The inner ear is made up of two pieces, the vestibular  organ and the organ of hearing, the cochlea. The vestibular organ is made up of three tubes that sit at right angles to one another. This orientation is important because it allows people to feel any rotation their bodies or heads make in any direction. The utricle and saccule help them know when they are moving in straight lines, front/back, side/side and up/down. In reality all five of these motion sense organs are working at the same time, just in different amounts, depending on how people are moving in space.

The vestibular system works with the eyes, and  there are eye reflexes that occur when people turn their heads. The vestibular system and eyes also with the proprioception system. Proprioception refers to the information we get from tendons, ligaments, muscles, etc.  that tell people  how they are positioned in space. All three of these, vestibular, eyes and proprioception, make up the balance system.  Audiologists perform tests on the balance system to help diagnose balance problems. As you might suspect, balance problems can be quite debilitating, limiting mobility for the affected individual.
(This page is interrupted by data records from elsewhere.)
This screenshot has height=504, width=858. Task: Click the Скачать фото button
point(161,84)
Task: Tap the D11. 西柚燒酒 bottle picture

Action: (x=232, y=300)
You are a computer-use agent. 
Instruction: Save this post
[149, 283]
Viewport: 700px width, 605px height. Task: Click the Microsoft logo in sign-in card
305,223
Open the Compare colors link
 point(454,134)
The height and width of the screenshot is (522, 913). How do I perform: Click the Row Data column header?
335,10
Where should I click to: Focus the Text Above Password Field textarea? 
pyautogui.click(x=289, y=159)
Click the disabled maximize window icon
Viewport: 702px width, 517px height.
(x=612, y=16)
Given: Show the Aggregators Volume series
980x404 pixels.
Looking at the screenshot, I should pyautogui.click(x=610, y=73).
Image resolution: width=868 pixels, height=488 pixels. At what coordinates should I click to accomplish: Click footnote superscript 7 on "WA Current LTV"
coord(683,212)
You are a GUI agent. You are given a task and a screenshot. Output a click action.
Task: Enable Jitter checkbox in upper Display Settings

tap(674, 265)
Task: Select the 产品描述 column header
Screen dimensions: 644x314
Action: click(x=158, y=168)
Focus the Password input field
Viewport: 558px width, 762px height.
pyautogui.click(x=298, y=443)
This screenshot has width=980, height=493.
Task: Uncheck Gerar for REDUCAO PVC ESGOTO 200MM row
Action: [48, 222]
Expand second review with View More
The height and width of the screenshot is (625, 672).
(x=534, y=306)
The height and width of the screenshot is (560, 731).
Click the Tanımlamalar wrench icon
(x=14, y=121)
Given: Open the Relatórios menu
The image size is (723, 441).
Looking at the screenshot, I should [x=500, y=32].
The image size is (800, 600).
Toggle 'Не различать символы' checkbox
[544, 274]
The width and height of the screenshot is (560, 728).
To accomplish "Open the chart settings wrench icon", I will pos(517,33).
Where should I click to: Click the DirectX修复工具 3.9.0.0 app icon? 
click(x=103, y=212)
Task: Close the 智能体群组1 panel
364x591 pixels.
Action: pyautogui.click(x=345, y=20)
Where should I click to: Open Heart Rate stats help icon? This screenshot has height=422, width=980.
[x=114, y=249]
Source: www.oto2.wustl.edu/cochlea/intro1.htm

The balance system, then, is made up from the vestibular system in the inner ear, the eyes (and all the wiring in between these), as well as the proprioception system.

The hearing organ (cochlea) contains three scala (staircase or spiral). These can be thought of as canals or ducts:

Source: www.neuroreille.com/promenade/english/cochlea/cochlea.htm

Source: www.neuroreille.com/promenade/english/pathology/fhcpath.htm

There are about 20,000 ‘outer hair cells’ and 3500 ‘inner hair cells’ in each cochlea. The outer hair cells are critically important for hearing because they actually move and help amplify very soft sounds so humans can hear them. This amplifying action also creates something called ‘otoacoustic emissions’ (OAEs), discussed in a separate module. The auditory system is the only sense system in which sensory cells, that is, cells designed to pick up information from the environment, can move in response to an incoming stimulus.

The inner hair cells are important for hearing because they ‘transduce’ sound, that is, they convert the sound into neural impulses that are sent to the brain.